“Being a good match player,” Andy Murray toldSky Sports after his 3-6, 6-4, 6-1 win over Dominic Thiem in Miami on Wednesday, “is understanding when to go for your shots and when to back off a little bit.”
Murray should know. Earlier this week, he passed the 500-victory mark for his career; most of the other men ahead of him on that list have ended up in tennis’s Hall of Fame. But when it came to win 501 today, Murray could have taken a step backward with his analysis. After all, before you can learn to understand when to go for your shots, and when to back off a little bit, you need to have the ability to do those both of those things. This, as Murray showed today, is a big part of the difference between his cohorts at the top of the rankings, and the hundreds of men on tour trying, for the most part futilely, to catch them.
You could see that difference slowly become clear over the course of Murray’s win over Thiem.

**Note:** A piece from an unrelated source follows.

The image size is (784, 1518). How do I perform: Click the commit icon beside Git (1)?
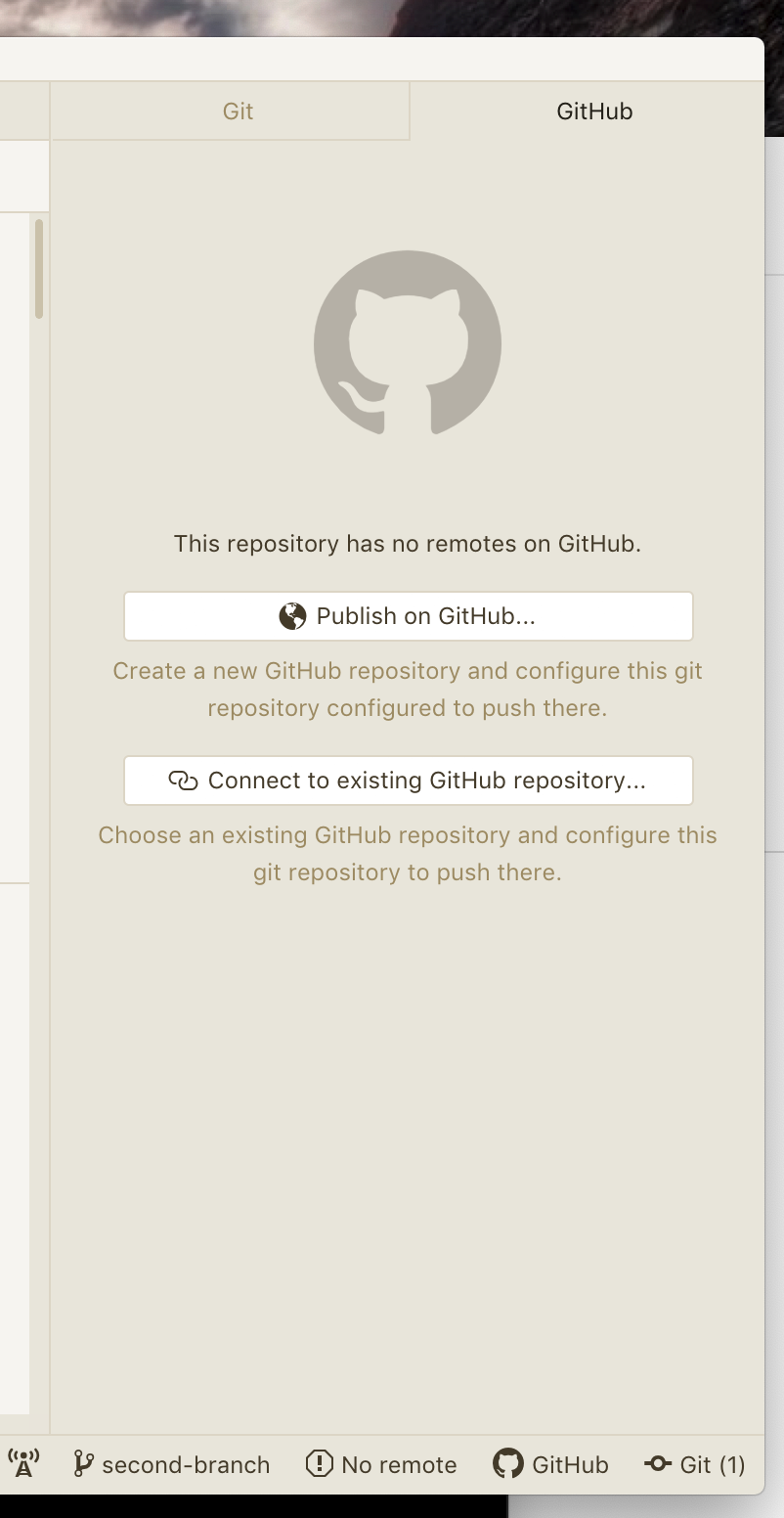656,1464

The 21-year-old Austrian dominated early. Serve, court positioning, pace of shot, ball-striking, body language: He had the advantage in every category. He broke Murray at 2-1, held with a 130-m.p.h. serve for 5-2, and saved a break point at 5-3 with a brilliant stab backhand volley. From the easy power of his ground strokes to his surprising touch at net, Thiem, who just switched to a Babolat racquet this year, put together perhaps the most complete set of tennis we’ve seen from an ATP up-and-comer against a top player this season. It appeared, for a minute or two, that Murray might suffer the same ignominious fate he had suffered against another youngster, Borna Coric, in Dubai in February.

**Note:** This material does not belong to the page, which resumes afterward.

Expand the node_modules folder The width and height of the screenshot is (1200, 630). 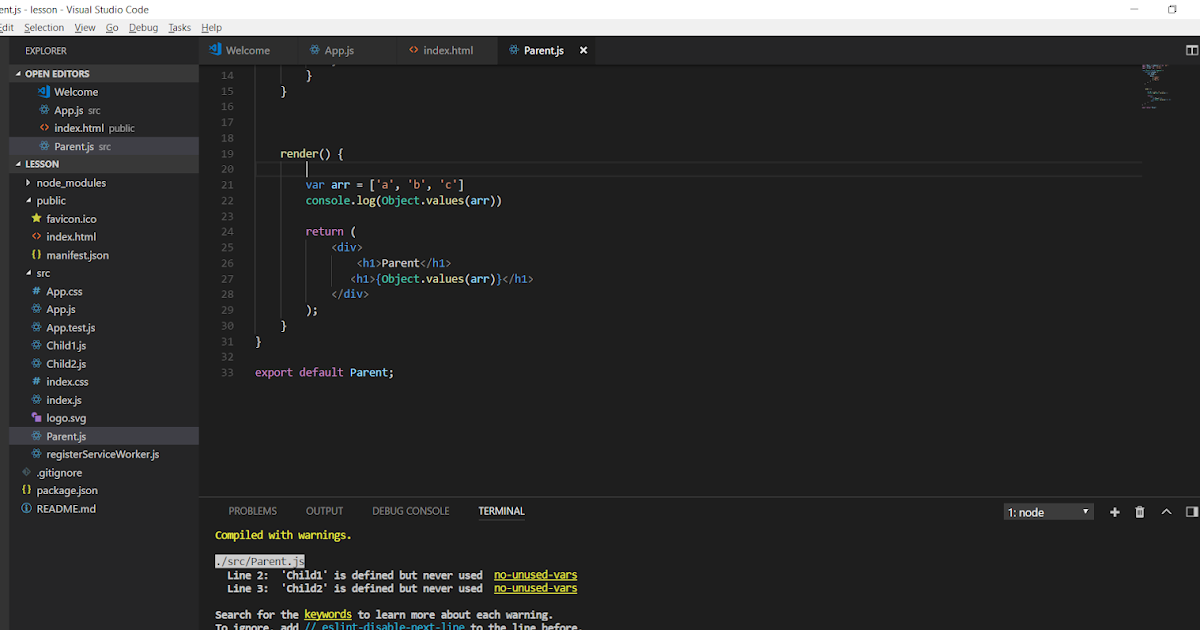[x=28, y=182]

It still looked that way when Thiem held serve at love for 4-4 in the second set. But just as Murray appeared to be teetering, he used his serve to right himself again. He held for 5-4 with an ace and a service winner. Thiem’s momentum had been stopped dead in its tracks. He would win just one more game.
Murray credited his improved serving and returning, and his ability to push Thiem off the baseline, as keys to his win. Experience doesn’t always pay dividends in tennis—we saw an example of that in Venus Williams’s nervy loss to Carla Suarez Navarro on Tuesday night—but Murray vs. Thiem was a classic case of a player in his prime elevating himself above a player whose talent, while obvious, is still raw.